8.3 Femoral Component Modularity Contributes to Personalizing the Hip Reconstruction
Proximal femoral modularity is a useful tool to optimize prosthetic hip biomechanics and to potentially reduce complications related to poor component interaction (edge loading, prosthetic impingement, and related complications such as instability). Each patient has a unique hip biomechanics that may even vary with age. Three capital parameters of hip biomechanics, femoral offset and hip rotation center and combined anteversion of femur and acetabulum, are randomly and independently located even in conventional hip morphologies [1, 2, 3, 4]. Restoring the native hip anatomy when performing hip replacement is a sound option for optimizing prosthetic function and biomechanics, and overall clinical outcomes and patients’ satisfaction.
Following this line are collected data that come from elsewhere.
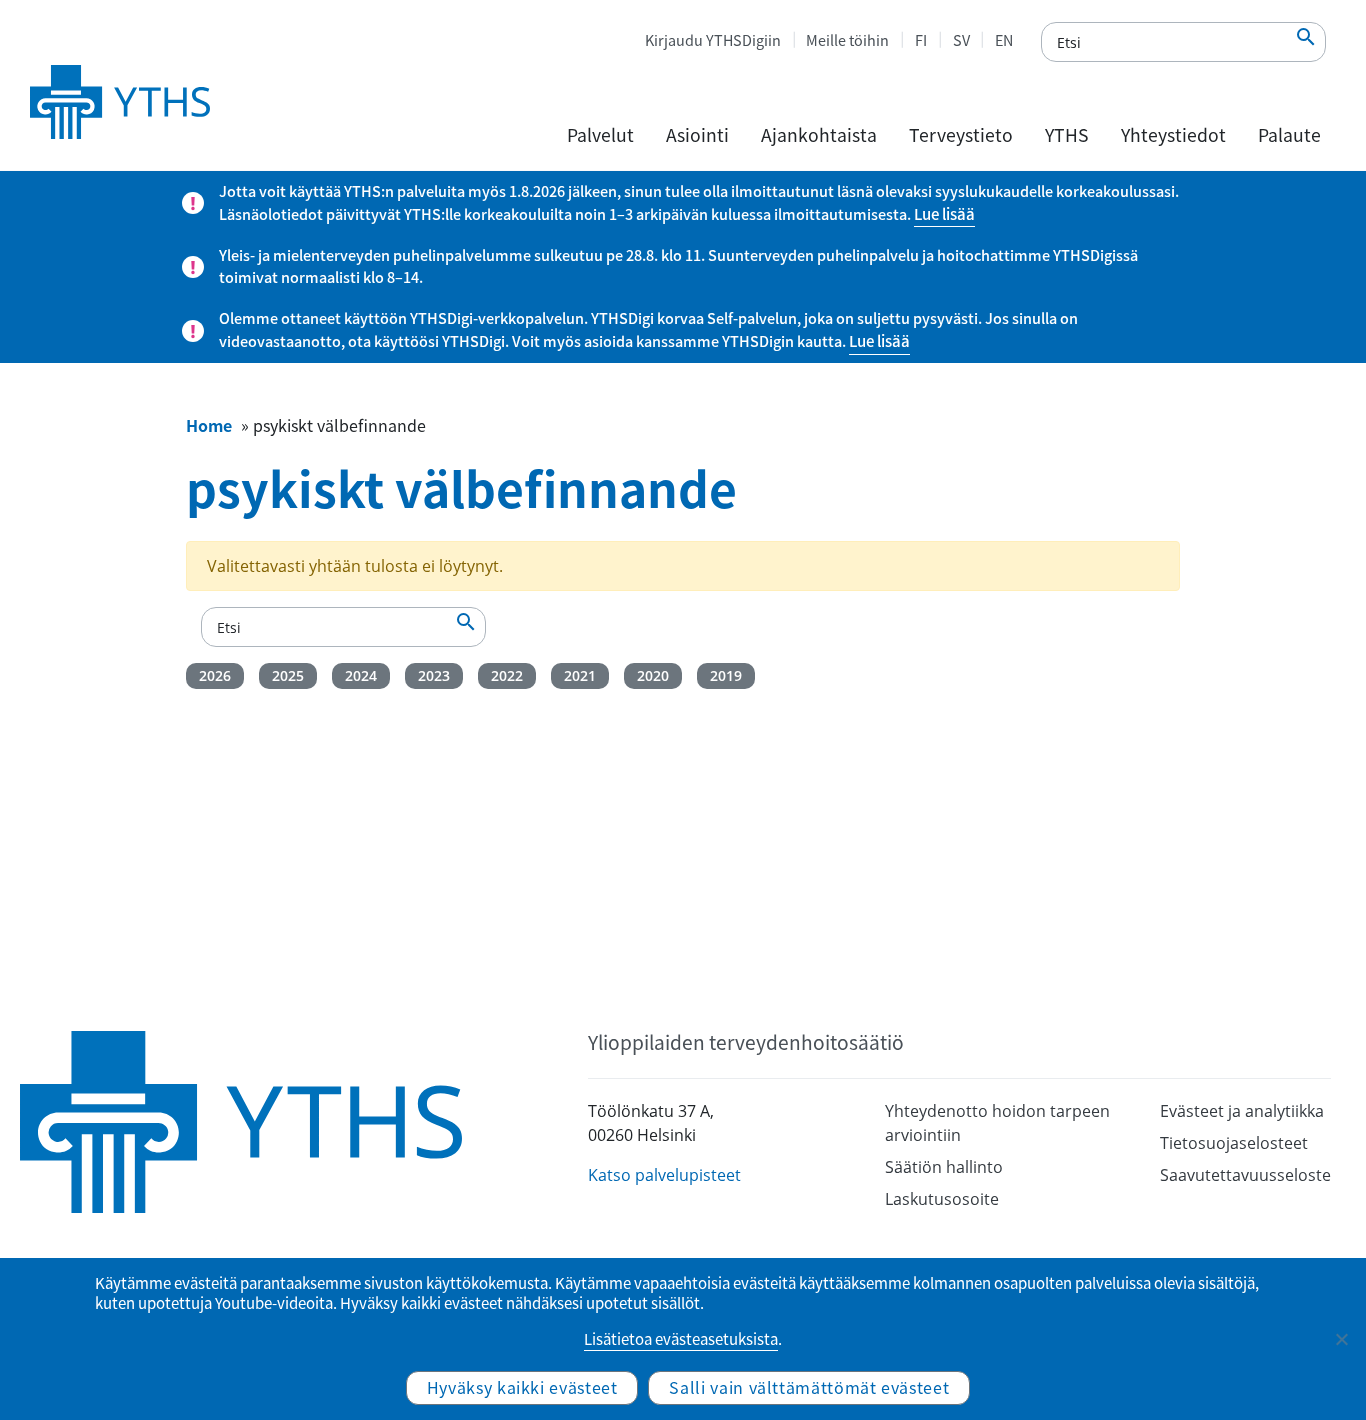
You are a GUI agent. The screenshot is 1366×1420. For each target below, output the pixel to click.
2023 (434, 675)
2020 (653, 675)
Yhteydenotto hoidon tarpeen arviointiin (997, 1123)
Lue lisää (944, 214)
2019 (726, 675)
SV (961, 40)
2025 (288, 675)
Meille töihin (847, 40)
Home (209, 425)
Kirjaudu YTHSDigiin (713, 40)
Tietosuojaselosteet (1234, 1143)
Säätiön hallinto (944, 1167)
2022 (507, 675)
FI (921, 40)
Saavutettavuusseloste (1245, 1175)
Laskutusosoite (942, 1199)
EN (1004, 40)
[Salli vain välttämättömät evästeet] (1341, 1339)
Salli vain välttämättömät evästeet (809, 1387)
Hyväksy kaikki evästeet (522, 1387)
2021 (580, 675)
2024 (361, 675)
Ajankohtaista (819, 135)
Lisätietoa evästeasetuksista (681, 1339)
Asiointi (697, 135)
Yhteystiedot (1173, 135)
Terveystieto (961, 135)
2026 (215, 675)
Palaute (1289, 135)
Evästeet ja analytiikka (1242, 1111)
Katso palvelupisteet (664, 1175)
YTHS (1067, 135)
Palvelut (600, 135)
However, as conventional implants, even with modular heads, may only address a few hip anatomies, most of the patients have their native hip anatomy altered after reconstruction. Thanks to the independent tuning of lengths and angles in the three planes, regardless the stem size, proximal modularity (head and neck) may effectively reproduce the constitutional hip biomechanics within millimeters [1, 2]. Thus, the muscle lever arms can be finely reconstructed and the combined anteversion optimized. A wider articular excursion, a more uniform distribution of joint forces, and an improved component interaction consequently result, highlighting that personalizing hip replacement using modularity is not without tangible outcomes . Proximal femoral modularity is even more desirable in case of outlier anatomies, when conventional implants with minimal modularity (head) grossly fail to reconstruct the hip biomechanics [1, 2, 5].